The first was that the seat was a lowly 72 on Ukip’s target list. The second was that he had been leader of party whose image had been tarnished by infighting both figurative and literal for all of 12 weeks – the real work of his project had yet to begin. 

The chances of that project ever succeeding were modest at the very best. After yesterday’s defeat, it looks even more unlikely. Nuttall had originally stated his intention to run in the likely by-election in Leigh, Greater Manchester, when Andy Burnham wins the Greater Manchester metro mayoralty as is expected in May (Wigan, the borough of which Leigh is part, voted 64 per cent for Brexit).

If he goes ahead and stands – which he may well do – he will have to overturn a Labour majority of over 14,000. That, even before the unedifying row over the veracity of his Hillsborough recollections, was always going to be a big challenge. If he goes for it and loses, his leadership – predicated as it is on his supposed ability to win votes in the north - will be dead in the water. 

Nuttall is not entirely to blame, but he is a big part of Ukip’s problem.

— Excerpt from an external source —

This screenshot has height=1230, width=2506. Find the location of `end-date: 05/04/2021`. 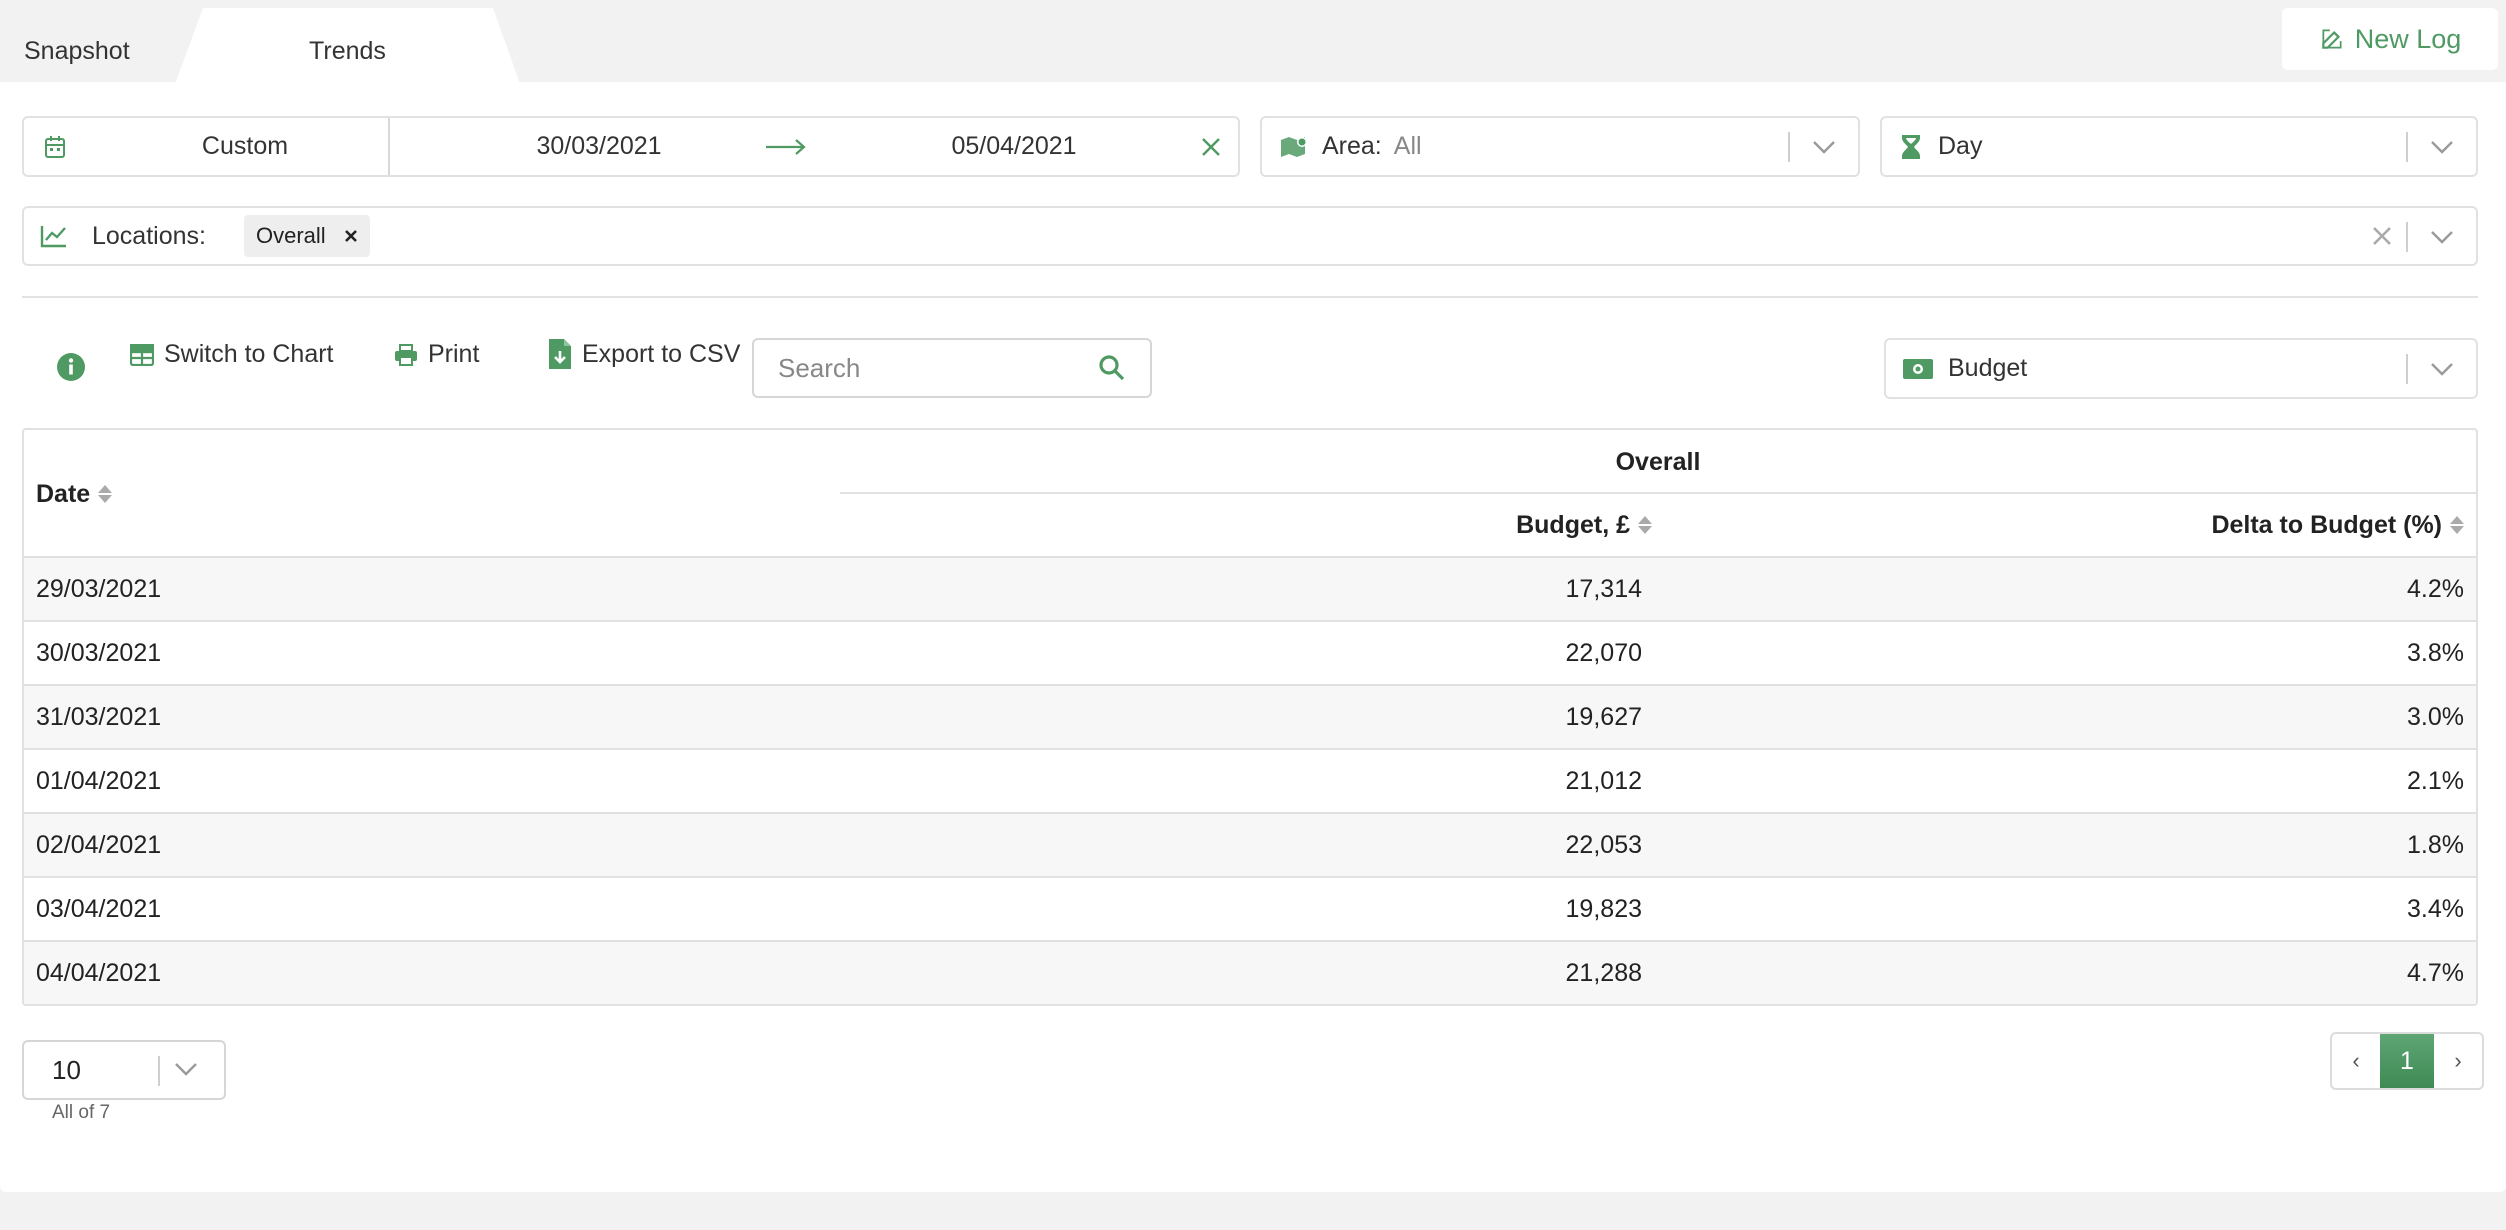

I visited Stoke the day before The Guardian published its initial report on Nuttall’s Hillsborough claims, and even then Nuttall’s campaign manager admitted that he was unlikely to convince the “hard core” of Conservative voters to back him. 

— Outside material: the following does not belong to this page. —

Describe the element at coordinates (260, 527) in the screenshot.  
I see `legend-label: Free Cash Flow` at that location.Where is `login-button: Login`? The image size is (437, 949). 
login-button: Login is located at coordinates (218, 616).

There are manifold reasons for this, but chief among them is that Nuttall, despite his newfound love of tweed, is no Nigel Farage. Not only does he lack his name recognition and box office appeal, but the sad truth is that the Tory voters Ukip need to attract are much less likely to vote for a party led by a Scouser whose platform consists of reassuring working-class voters their NHS and benefits are safe.
 
It is Farage and his allies – most notably the party’s main donor Arron Banks – who hold the most power over Nuttall’s future. Banks, who Nuttall publicly disowned as a non-member after he said he was “sick to death” of people “milking” the Hillsborough disaster, said on the eve of the Stoke poll that Ukip had to “remain radical” if it wanted to keep receiving his money. Farage himself has said the party’s campaign ought to have been “clearer” on immigration. 

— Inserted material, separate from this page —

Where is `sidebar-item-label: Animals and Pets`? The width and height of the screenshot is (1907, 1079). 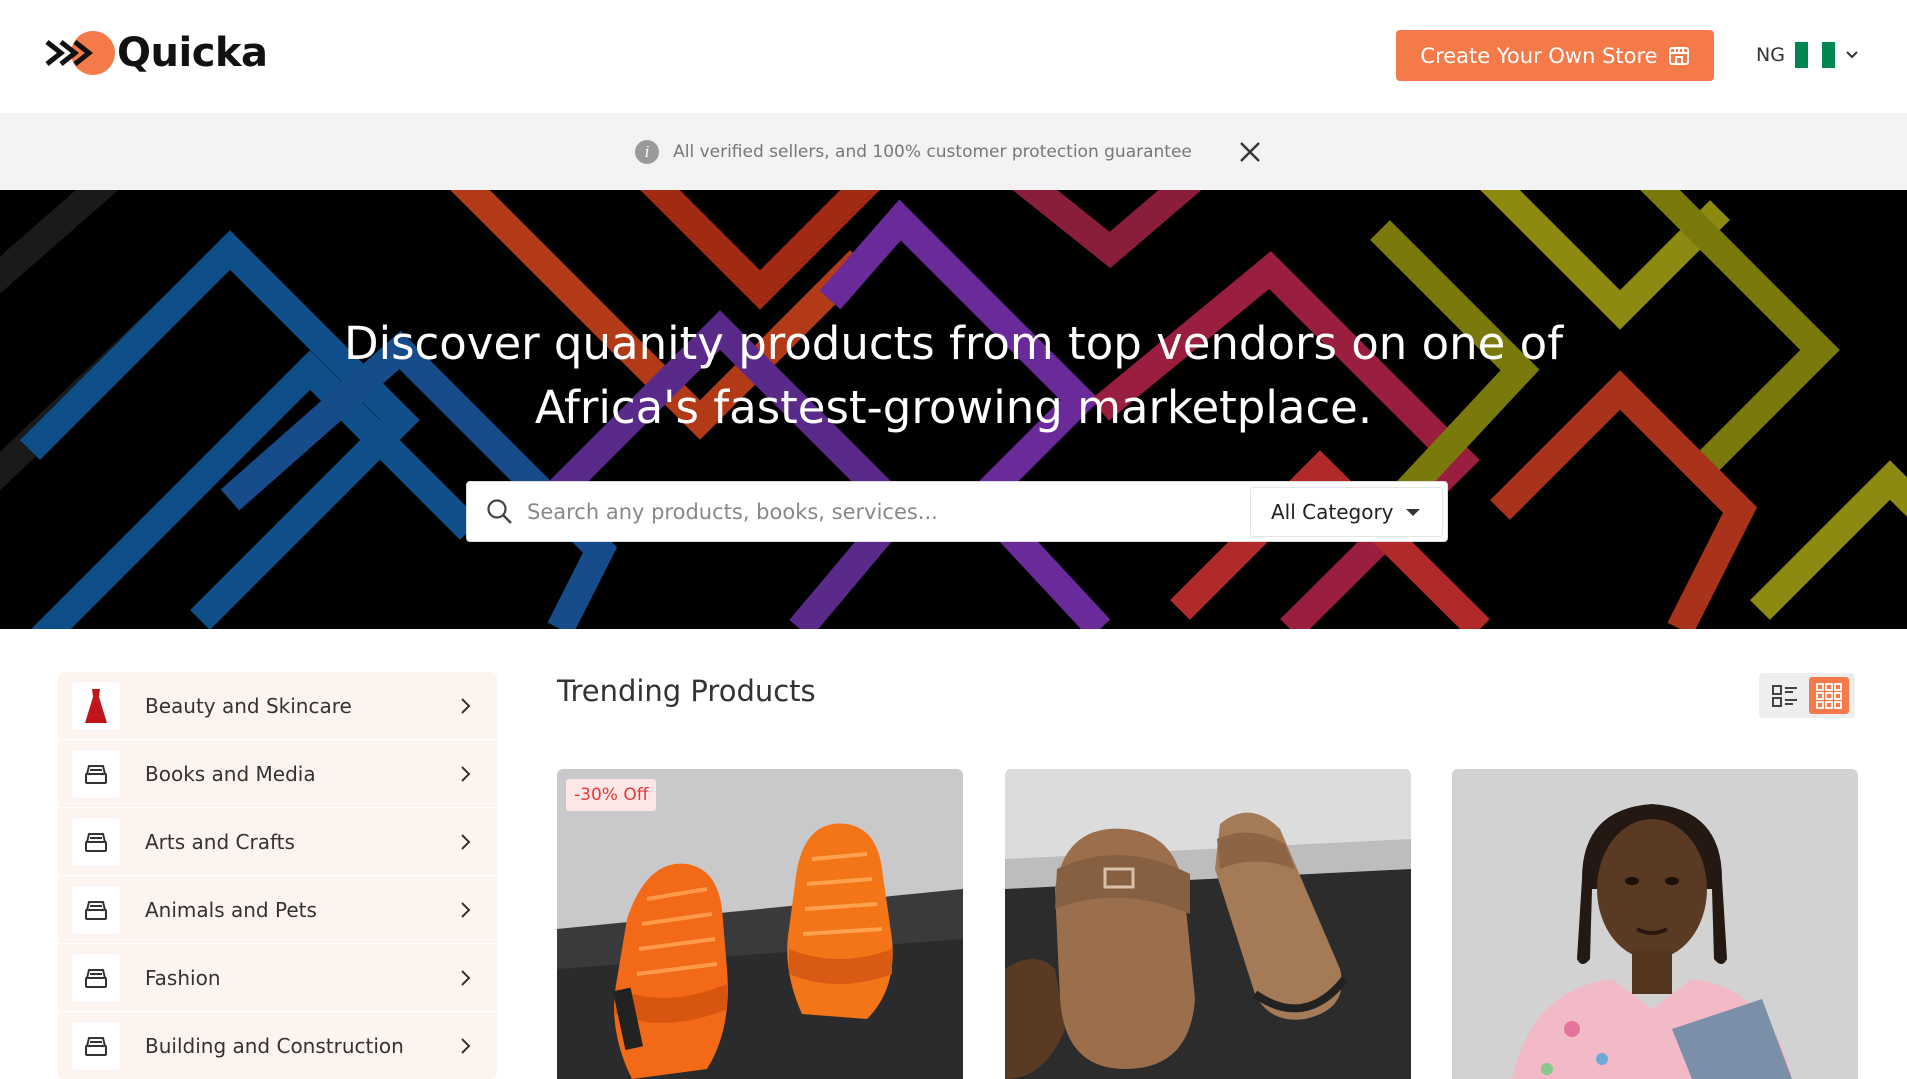 sidebar-item-label: Animals and Pets is located at coordinates (231, 910).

Senior party figures are already briefing against Nuttall and his team in the Telegraph, whose proprietors are chummy with the beer-swilling Farage-Banks axis. They deride him for his efforts to turn Ukip into “NiceKip” or “Nukip” in order to appeal to more women voters, and for the heavy-handedness of his pitch to Labour voters (“There were times when I wondered whether I’ve got a purple rosette or a red one on”, one told the paper). 

It is Nuttall’s policy advisers - the anti-Farage awkward squad of Suzanne Evans, MEP Patrick O’Flynn (who famously branded Farage "snarling, thin-skinned and aggressive") and former leadership candidate Lisa Duffy – come in for the harshest criticism. Herein lies the leader's almost impossible task. Despite having pitched to members as a unity candidate, the two sides’ visions for Ukip are irreconcilable – one urges him to emulate Trump (who Nuttall says he would not have voted for), and the other urges a more moderate tack. 

Endorsing his leader on Question Time last night, Ukip’s sole MP Douglas Carswell blamed the legacy of the party’s Tea Party-inspired 2015 general election campaign, which saw Farage complain about foreigners with HIV using the NHS in ITV’s leaders debate, for the party’s poor performance in Stoke. Others, such as MEP Bill Etheridge, say precisely the opposite – that Nuttall must be more like Farage. 

Neither side has yet called for Nuttall’s head. He insists he is “not going anywhere”. With his febrile party no stranger to abortive coup and counter-coup, he is unlikely to be the one who has the final say.